This page is a list of essays I intend to write. Some of them will happen, some won’t, and some will change scope. They are in no order of significance. If you’d like to request a post, you can tweet about it or email If you want to bribe me to ensure or hurry along a post, you can also do that (just leave a note with your bribe).

» The queue also exists as a live Twitter thread

  • Why “market rate housing” is used as a synonym for “expensive,” and why this is wrong and a weaselly thing to do. How developers could better serve the polity by finding a better word than “luxury units” to describe their apartment offerings. These might be two separate essays.

  • All policy choices have trade-offs. Many people like to sell their policies as trade-off-less solutions. My framing is more like: I want to trade in our current set of problems for a different set of problems. Better problems. Government should be in the business of seeking ever better problems to solve, not trying to find policy panaceas.

  • The pro-housing movement needs explicit population number targets, and more explicit housing unit targets. Why this would be a good rhetorical move.

  • Instead of thinking forward from the status quo, think backwards from an ambitious vision. This applied to NYC.

  • The overview effect is the psychological impact, described by many astronauts, of seeing Earth suspended and alone in the blackness of space. But there are similar feelings terrestrially, a feeling that what we have is at once precious and vulnerable, glorious but threatened. An essay on the terrestrial overview effect, experienced from NYC.

  • All of NYC’s policy areas have excellent people working in them already. If you want to improve the city but feel overwhelmed, don’t worry. Join the others. You don’t have to reinvent the wheel. Many high achievers default to “I must found a thing and start from scratch,” but this mindset likely deters civic engagement. Find an extant group and start off slowly. Give a solid B- effort and scale up later.

  • Despite the point directly above, there is still room for new visions. Clearly current efforts have not (yet) succeeded in bringing about necessary civic change in NYC. Why is that? Are we missing something new yet to be developed, or do we just need to wait on current efforts to bloom?

  • How do you start an NYC local government scene with tcot people and integrate it into the fabric of the city? Or: how to give tcot people civic courage.

  • Civic gardening: like digital gardening, but for the polity! Or: Pick up trash, and be seen doing it.

  • Local governance in NYC is vital to the future of the United States and the world, and it is weird that people with time, intellect, and resources don’t engage with it in droves. The city government has the odd distinction of being both a local government (and therefore low prestige and ignored by many) and one of the most consequential governments in the world. Usually those don’t go together.

  • A short story where I tell you of 1989, when the U.S. Supreme Court struck down NYC’s central governing body.
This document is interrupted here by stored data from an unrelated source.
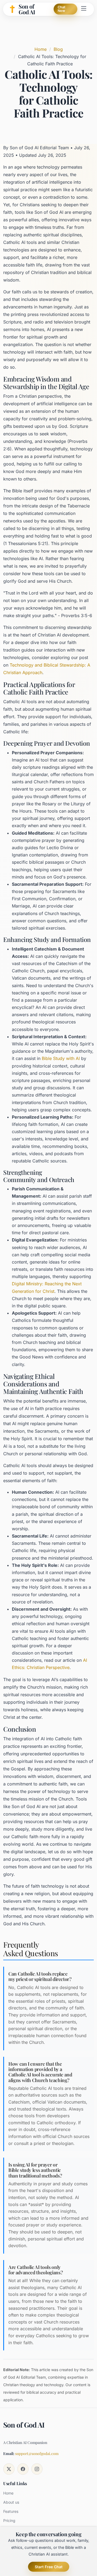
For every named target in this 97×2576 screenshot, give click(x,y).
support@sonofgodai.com (36, 2453)
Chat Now (61, 8)
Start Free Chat (49, 2566)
The city government as we know it today arose only ~30 years ago! I think this story is enormous and has great lessons for modern civic builders, but approximately five people know about it.

  • Predicting the future: what we can say with high confidence about NYC in 2030, from today’s perspective.

  • Markets operate on a higher Pace Layer than the government. Explicitly recognizing this, and what it implies, can help individuals more successfully engage with the polity.

  • A “Great Builder Theory” for modern NYC: A comparison of NYC’s Robert Moses and Singapore’s Lee Kuan Yew, to produce a theoretical framework for NYC’s leaders who are interested in transforming the city for the 21st century. This will be a long-term (6-8 month) research project that centers around Robert Caro’s The Power Broker (1974) and Lee Kuan Yew’s From Third World to First: The Singapore Story (2000), although other sources will be pulled in too. This project is explicitly available for sponsorship in the $5-25k or 1-6 ETH range, depending on particulars. Email me or DM me on Twitter if interested!

  • An analysis of NYC’s various agencies (Department of Sanitation, Transportation, etc) using Samo Burja’s “live vs. dead players” lens from his Great Founder Theory. If an agency is a dead player, I would list concretes that could demonstrate revivification (if such a thing could be accomplished).1

  • NYC is haunted by the ghosts of both Robert Moses and Jane Jacobs, and both need to be exorcised to move forward. These two are often described as at-odds, but their legacies work together to prevent NYC’s growth.